Work to complete:
Find all lines below containing the string "Given" and return them.
*** Opening of Materials provided ***
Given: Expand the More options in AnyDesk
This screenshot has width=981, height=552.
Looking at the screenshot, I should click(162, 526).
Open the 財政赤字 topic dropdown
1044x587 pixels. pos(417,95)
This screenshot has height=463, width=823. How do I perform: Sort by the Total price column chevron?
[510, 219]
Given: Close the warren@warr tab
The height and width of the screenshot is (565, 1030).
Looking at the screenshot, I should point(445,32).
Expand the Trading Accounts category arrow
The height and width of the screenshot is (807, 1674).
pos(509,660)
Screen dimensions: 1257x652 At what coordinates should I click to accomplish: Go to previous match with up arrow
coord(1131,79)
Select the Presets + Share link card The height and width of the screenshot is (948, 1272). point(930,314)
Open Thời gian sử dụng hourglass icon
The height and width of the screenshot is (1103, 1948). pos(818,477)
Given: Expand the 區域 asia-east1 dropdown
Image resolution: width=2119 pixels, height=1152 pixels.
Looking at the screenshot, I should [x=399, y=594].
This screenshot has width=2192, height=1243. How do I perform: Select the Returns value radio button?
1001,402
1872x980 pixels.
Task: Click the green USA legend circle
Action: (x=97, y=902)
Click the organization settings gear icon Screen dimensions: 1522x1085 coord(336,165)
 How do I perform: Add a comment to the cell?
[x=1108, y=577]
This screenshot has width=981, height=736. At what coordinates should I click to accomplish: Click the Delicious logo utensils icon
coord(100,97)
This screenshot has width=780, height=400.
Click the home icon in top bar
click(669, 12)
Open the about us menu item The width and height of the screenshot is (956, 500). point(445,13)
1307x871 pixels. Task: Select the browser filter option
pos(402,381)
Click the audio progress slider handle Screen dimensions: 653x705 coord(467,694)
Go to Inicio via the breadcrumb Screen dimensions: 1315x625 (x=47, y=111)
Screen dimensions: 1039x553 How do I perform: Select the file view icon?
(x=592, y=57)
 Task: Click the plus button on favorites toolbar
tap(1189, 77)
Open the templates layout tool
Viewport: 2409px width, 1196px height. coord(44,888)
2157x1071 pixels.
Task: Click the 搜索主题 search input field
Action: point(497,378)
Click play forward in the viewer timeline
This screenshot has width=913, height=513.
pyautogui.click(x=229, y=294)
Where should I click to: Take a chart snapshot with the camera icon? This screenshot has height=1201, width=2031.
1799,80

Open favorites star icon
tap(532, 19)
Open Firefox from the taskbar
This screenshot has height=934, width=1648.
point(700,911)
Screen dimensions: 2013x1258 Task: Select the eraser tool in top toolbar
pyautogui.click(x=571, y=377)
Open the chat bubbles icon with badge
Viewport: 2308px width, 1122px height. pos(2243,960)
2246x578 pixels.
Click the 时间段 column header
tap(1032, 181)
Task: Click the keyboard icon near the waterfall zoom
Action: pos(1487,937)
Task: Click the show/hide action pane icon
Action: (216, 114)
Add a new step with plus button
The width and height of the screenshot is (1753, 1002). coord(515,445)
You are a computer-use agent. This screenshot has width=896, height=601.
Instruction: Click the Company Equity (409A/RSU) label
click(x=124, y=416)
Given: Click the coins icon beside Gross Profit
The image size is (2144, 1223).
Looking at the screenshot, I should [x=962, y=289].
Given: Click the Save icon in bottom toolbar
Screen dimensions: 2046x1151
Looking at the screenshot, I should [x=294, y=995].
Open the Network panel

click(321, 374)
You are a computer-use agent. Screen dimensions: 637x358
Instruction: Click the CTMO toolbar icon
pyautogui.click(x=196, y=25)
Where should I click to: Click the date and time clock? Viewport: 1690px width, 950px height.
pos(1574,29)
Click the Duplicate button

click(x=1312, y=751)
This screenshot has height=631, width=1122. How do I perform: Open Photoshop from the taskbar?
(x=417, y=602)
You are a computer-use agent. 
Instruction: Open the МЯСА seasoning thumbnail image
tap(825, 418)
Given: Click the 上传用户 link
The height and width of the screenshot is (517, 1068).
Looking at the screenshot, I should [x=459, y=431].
*** Close of Materials provided ***
Written response:
Given: Expand the More options in AnyDesk
Given: Close the warren@warr tab
Given: Expand the 區域 asia-east1 dropdown
Given: Click the coins icon beside Gross Profit
Given: Click the Save icon in bottom toolbar
Given: Click the 上传用户 link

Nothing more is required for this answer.